## WHAT TO WORK ON
Give an exact copy of the data that follows.

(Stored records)
###
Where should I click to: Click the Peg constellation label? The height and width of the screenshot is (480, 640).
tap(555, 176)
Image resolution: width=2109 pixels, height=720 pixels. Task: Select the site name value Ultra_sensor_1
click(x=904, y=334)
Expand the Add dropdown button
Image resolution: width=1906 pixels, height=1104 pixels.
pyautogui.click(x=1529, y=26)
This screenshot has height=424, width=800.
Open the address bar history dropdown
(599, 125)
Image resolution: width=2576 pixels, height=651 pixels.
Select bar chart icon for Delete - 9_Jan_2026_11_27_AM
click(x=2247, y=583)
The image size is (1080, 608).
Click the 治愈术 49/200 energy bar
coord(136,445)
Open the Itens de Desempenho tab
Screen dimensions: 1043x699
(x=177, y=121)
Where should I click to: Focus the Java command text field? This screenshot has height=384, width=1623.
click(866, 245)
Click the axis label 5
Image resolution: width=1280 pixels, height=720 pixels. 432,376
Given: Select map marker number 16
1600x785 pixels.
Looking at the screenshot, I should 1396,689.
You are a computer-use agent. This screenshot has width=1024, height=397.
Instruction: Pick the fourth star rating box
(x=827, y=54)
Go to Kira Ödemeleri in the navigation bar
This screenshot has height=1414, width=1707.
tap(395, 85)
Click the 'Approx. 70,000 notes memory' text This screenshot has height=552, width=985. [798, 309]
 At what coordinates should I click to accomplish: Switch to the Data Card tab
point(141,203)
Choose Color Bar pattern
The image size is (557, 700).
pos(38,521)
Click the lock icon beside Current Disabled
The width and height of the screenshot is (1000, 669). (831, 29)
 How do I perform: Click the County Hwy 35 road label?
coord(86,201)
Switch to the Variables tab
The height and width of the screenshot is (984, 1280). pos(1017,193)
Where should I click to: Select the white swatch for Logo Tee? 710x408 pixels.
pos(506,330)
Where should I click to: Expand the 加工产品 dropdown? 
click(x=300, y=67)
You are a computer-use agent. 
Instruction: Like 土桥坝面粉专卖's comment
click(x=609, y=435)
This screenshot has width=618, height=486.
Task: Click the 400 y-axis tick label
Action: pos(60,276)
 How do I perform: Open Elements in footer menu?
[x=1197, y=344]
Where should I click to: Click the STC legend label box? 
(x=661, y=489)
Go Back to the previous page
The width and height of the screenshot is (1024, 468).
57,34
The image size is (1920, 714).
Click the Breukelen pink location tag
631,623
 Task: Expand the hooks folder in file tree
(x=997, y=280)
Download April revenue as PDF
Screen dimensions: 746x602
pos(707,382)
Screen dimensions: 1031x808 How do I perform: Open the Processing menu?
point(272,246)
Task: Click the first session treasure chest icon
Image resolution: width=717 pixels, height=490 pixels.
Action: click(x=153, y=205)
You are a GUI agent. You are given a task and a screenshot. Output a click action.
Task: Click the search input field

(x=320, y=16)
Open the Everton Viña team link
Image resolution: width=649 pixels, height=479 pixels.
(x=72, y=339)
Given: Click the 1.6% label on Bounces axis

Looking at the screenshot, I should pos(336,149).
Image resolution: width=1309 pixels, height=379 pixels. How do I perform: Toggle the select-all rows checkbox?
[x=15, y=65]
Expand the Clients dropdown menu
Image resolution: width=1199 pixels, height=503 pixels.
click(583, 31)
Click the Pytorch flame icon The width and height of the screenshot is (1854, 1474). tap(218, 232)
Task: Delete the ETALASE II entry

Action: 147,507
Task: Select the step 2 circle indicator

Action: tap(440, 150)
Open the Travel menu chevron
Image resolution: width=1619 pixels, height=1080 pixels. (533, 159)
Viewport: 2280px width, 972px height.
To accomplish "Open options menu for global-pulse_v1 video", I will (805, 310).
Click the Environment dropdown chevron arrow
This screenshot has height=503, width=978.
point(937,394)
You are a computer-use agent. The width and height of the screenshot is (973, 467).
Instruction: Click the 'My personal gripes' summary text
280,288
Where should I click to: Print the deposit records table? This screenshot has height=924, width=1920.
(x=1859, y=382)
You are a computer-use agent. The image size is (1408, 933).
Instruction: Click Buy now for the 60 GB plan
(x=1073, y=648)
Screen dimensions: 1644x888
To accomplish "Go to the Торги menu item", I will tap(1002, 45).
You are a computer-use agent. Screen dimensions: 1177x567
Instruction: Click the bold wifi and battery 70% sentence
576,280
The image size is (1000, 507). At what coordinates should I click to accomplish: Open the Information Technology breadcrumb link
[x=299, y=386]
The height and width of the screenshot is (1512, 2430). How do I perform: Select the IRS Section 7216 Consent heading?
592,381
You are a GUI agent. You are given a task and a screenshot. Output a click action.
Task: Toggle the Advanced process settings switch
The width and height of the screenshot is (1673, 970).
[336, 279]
###
## EXERCISE RESULT
Where should I click to: Click the Peg constellation label? The height and width of the screenshot is (480, 640).
tap(555, 176)
Image resolution: width=2109 pixels, height=720 pixels. Task: Select the site name value Ultra_sensor_1
click(x=904, y=334)
Expand the Add dropdown button
Image resolution: width=1906 pixels, height=1104 pixels.
pyautogui.click(x=1529, y=26)
This screenshot has height=424, width=800.
Open the address bar history dropdown
(599, 125)
Image resolution: width=2576 pixels, height=651 pixels.
Select bar chart icon for Delete - 9_Jan_2026_11_27_AM
click(x=2247, y=583)
The image size is (1080, 608).
Click the 治愈术 49/200 energy bar
coord(136,445)
Open the Itens de Desempenho tab
Screen dimensions: 1043x699
(x=177, y=121)
Where should I click to: Focus the Java command text field? This screenshot has height=384, width=1623.
click(866, 245)
Click the axis label 5
Image resolution: width=1280 pixels, height=720 pixels. 432,376
Given: Select map marker number 16
1600x785 pixels.
Looking at the screenshot, I should 1396,689.
You are a computer-use agent. This screenshot has width=1024, height=397.
Instruction: Pick the fourth star rating box
(x=827, y=54)
Go to Kira Ödemeleri in the navigation bar
This screenshot has height=1414, width=1707.
tap(395, 85)
Click the 'Approx. 70,000 notes memory' text This screenshot has height=552, width=985. [798, 309]
 At what coordinates should I click to accomplish: Switch to the Data Card tab
point(141,203)
Choose Color Bar pattern
The image size is (557, 700).
pos(38,521)
Click the lock icon beside Current Disabled
The width and height of the screenshot is (1000, 669). (831, 29)
 How do I perform: Click the County Hwy 35 road label?
coord(86,201)
Switch to the Variables tab
The height and width of the screenshot is (984, 1280). pos(1017,193)
Where should I click to: Select the white swatch for Logo Tee? 710x408 pixels.
pos(506,330)
Where should I click to: Expand the 加工产品 dropdown? 
click(x=300, y=67)
You are a computer-use agent. 
Instruction: Like 土桥坝面粉专卖's comment
click(x=609, y=435)
This screenshot has width=618, height=486.
Task: Click the 400 y-axis tick label
Action: pos(60,276)
 How do I perform: Open Elements in footer menu?
[x=1197, y=344]
Where should I click to: Click the STC legend label box? 
(x=661, y=489)
Go Back to the previous page
The width and height of the screenshot is (1024, 468).
57,34
The image size is (1920, 714).
Click the Breukelen pink location tag
631,623
 Task: Expand the hooks folder in file tree
(x=997, y=280)
Download April revenue as PDF
Screen dimensions: 746x602
pos(707,382)
Screen dimensions: 1031x808 How do I perform: Open the Processing menu?
point(272,246)
Task: Click the first session treasure chest icon
Image resolution: width=717 pixels, height=490 pixels.
Action: click(x=153, y=205)
You are a GUI agent. You are given a task and a screenshot. Output a click action.
Task: Click the search input field

(x=320, y=16)
Open the Everton Viña team link
Image resolution: width=649 pixels, height=479 pixels.
(x=72, y=339)
Given: Click the 1.6% label on Bounces axis

Looking at the screenshot, I should pos(336,149).
Image resolution: width=1309 pixels, height=379 pixels. How do I perform: Toggle the select-all rows checkbox?
[x=15, y=65]
Expand the Clients dropdown menu
Image resolution: width=1199 pixels, height=503 pixels.
click(583, 31)
Click the Pytorch flame icon The width and height of the screenshot is (1854, 1474). tap(218, 232)
Task: Delete the ETALASE II entry

Action: 147,507
Task: Select the step 2 circle indicator

Action: tap(440, 150)
Open the Travel menu chevron
Image resolution: width=1619 pixels, height=1080 pixels. (533, 159)
Viewport: 2280px width, 972px height.
To accomplish "Open options menu for global-pulse_v1 video", I will (805, 310).
Click the Environment dropdown chevron arrow
This screenshot has height=503, width=978.
point(937,394)
You are a computer-use agent. The width and height of the screenshot is (973, 467).
Instruction: Click the 'My personal gripes' summary text
280,288
Where should I click to: Print the deposit records table? This screenshot has height=924, width=1920.
(x=1859, y=382)
You are a computer-use agent. The image size is (1408, 933).
Instruction: Click Buy now for the 60 GB plan
(x=1073, y=648)
Screen dimensions: 1644x888
To accomplish "Go to the Торги menu item", I will tap(1002, 45).
You are a computer-use agent. Screen dimensions: 1177x567
Instruction: Click the bold wifi and battery 70% sentence
576,280
The image size is (1000, 507). At what coordinates should I click to accomplish: Open the Information Technology breadcrumb link
[x=299, y=386]
The height and width of the screenshot is (1512, 2430). How do I perform: Select the IRS Section 7216 Consent heading?
592,381
You are a GUI agent. You are given a task and a screenshot. Output a click action.
Task: Toggle the Advanced process settings switch
The width and height of the screenshot is (1673, 970).
[336, 279]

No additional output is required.